Task directions
When a line in the data below includes "care", count it; then give only the total.
_ _ _ _
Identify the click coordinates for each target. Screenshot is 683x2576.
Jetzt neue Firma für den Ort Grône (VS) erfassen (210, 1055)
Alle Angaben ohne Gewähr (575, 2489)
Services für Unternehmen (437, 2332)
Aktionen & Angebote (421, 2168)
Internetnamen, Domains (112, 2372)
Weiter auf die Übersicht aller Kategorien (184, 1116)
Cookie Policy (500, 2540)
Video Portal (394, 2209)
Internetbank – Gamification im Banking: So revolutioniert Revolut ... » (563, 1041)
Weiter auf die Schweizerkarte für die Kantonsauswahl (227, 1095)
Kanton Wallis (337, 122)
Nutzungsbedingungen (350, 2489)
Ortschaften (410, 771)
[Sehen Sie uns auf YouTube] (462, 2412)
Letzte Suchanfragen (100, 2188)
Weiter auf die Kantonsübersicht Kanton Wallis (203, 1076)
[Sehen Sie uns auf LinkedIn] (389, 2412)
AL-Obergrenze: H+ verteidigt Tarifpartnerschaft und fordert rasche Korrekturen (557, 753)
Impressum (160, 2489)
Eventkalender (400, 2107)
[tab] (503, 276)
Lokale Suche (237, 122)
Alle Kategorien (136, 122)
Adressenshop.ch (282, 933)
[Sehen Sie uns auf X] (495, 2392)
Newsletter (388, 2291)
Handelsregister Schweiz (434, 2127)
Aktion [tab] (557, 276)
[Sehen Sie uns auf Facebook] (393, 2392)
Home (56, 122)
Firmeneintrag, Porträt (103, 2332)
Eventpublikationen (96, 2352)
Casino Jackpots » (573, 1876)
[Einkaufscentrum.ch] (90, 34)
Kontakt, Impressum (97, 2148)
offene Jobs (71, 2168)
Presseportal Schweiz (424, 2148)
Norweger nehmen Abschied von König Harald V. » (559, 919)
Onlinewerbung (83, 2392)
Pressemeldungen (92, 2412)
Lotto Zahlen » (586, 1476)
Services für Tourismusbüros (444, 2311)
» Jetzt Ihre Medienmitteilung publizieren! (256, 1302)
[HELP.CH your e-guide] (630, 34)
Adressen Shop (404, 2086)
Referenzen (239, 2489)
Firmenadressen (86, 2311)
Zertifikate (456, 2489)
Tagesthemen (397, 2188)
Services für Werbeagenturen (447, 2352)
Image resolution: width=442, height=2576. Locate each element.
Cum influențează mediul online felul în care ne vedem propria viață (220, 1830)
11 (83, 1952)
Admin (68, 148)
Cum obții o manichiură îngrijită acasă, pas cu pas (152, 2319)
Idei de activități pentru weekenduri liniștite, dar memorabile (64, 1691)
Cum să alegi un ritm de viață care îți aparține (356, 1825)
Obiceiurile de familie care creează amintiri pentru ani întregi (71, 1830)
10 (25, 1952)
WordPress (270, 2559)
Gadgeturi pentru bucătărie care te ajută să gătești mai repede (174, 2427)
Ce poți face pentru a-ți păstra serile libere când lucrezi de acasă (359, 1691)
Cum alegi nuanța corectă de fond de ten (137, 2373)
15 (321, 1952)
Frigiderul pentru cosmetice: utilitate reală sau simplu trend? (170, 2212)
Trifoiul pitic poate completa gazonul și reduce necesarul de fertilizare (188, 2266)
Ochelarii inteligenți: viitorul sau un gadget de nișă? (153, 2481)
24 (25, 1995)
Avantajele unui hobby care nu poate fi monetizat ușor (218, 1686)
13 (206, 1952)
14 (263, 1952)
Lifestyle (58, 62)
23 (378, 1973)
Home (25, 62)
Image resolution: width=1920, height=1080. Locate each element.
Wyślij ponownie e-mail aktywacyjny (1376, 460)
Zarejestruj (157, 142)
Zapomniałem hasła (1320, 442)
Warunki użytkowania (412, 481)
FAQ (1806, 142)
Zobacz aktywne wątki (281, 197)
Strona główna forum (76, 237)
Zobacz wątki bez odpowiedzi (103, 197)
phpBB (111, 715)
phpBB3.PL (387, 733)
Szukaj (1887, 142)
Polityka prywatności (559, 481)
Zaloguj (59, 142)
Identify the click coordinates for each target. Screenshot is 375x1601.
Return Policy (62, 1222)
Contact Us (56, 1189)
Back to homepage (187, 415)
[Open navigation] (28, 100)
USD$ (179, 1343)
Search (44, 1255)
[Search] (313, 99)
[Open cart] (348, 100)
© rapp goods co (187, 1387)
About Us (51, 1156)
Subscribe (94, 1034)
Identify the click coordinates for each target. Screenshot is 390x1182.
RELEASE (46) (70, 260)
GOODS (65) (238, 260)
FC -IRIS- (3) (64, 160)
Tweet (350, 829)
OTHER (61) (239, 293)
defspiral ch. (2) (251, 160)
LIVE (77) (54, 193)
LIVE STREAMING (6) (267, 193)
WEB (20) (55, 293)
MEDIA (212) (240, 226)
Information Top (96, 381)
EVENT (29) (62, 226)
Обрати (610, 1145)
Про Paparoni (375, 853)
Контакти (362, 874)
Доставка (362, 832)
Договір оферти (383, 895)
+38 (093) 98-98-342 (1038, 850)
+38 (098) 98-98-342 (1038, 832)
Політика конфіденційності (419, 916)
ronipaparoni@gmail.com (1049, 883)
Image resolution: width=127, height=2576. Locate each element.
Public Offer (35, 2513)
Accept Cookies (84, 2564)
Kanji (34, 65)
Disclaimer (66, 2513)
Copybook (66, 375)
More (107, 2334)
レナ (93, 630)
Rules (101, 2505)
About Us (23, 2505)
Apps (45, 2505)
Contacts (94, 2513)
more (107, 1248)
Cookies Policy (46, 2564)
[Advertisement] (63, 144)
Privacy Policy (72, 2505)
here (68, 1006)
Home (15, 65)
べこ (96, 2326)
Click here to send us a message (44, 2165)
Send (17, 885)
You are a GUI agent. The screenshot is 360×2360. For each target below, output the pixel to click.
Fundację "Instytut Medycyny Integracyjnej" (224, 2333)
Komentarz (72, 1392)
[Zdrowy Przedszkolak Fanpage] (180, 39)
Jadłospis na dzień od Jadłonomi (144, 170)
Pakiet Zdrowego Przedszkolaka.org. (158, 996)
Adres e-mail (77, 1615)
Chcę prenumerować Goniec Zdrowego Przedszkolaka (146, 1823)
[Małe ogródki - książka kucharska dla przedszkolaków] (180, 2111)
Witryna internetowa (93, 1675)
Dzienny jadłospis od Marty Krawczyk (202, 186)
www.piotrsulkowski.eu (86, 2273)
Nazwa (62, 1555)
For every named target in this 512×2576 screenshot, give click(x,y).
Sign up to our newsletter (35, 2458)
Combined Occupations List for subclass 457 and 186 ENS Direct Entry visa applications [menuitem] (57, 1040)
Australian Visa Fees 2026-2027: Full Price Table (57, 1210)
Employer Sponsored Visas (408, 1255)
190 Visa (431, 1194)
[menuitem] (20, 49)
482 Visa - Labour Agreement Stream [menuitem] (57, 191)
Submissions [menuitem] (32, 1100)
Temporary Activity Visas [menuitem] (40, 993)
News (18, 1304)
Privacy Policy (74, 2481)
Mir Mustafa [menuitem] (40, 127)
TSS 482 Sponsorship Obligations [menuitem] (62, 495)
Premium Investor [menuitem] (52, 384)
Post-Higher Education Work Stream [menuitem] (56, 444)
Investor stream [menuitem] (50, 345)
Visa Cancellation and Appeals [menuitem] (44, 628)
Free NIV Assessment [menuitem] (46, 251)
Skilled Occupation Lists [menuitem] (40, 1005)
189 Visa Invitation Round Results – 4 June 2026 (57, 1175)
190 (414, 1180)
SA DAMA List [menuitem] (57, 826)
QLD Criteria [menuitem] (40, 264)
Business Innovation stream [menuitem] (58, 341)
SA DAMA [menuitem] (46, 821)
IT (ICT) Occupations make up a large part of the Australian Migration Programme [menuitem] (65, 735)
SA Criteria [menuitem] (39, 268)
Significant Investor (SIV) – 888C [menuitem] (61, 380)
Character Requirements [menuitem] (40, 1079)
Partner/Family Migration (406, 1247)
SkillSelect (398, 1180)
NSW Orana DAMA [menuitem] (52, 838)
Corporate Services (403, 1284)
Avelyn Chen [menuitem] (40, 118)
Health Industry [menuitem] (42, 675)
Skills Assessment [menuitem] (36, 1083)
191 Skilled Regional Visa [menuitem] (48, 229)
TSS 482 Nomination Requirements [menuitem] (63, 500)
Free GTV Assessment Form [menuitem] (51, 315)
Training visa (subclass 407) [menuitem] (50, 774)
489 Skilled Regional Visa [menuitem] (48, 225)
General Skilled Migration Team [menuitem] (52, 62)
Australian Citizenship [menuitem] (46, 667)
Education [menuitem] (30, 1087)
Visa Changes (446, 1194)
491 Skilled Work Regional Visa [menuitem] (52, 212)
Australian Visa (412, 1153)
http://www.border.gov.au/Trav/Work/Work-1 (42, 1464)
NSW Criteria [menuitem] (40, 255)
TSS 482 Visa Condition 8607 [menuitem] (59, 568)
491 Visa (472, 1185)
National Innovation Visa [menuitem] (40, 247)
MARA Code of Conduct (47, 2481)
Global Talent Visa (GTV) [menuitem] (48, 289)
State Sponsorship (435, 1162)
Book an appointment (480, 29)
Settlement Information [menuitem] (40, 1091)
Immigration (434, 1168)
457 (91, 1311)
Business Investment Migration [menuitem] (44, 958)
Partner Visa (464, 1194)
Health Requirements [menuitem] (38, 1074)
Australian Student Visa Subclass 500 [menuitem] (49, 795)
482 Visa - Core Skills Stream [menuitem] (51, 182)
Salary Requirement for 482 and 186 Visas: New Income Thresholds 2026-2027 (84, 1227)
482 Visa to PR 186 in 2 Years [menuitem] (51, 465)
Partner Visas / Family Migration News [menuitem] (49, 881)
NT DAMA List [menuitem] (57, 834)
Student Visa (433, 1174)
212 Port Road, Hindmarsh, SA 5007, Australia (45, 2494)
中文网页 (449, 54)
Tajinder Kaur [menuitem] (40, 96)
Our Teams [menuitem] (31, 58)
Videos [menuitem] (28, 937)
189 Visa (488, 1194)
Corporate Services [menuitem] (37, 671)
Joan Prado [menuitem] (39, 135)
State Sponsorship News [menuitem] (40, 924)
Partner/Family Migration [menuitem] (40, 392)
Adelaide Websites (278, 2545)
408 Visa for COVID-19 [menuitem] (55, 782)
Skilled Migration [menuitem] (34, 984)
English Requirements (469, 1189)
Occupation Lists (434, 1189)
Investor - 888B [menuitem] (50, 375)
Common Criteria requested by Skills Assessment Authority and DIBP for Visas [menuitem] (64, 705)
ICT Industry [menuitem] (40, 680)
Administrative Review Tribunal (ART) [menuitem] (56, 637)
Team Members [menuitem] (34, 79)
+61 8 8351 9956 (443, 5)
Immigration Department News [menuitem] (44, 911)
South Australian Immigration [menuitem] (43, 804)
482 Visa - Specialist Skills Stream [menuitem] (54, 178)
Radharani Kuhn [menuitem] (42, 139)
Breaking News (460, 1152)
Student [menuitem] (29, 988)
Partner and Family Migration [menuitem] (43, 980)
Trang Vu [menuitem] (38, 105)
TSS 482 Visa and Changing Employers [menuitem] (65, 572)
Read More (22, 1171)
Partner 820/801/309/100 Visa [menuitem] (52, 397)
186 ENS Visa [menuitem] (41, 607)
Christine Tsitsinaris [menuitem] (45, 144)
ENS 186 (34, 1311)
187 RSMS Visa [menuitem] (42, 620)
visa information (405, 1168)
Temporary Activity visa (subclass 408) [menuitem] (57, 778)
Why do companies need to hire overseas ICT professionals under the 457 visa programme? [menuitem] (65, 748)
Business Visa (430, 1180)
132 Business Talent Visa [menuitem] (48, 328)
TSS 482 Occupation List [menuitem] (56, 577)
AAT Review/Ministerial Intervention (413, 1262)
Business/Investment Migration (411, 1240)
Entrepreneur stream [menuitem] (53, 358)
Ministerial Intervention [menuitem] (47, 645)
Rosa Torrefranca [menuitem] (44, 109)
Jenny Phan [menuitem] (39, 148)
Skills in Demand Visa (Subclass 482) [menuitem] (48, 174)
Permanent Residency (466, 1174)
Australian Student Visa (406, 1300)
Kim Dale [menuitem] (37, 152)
_ _ _ _
Answer space
5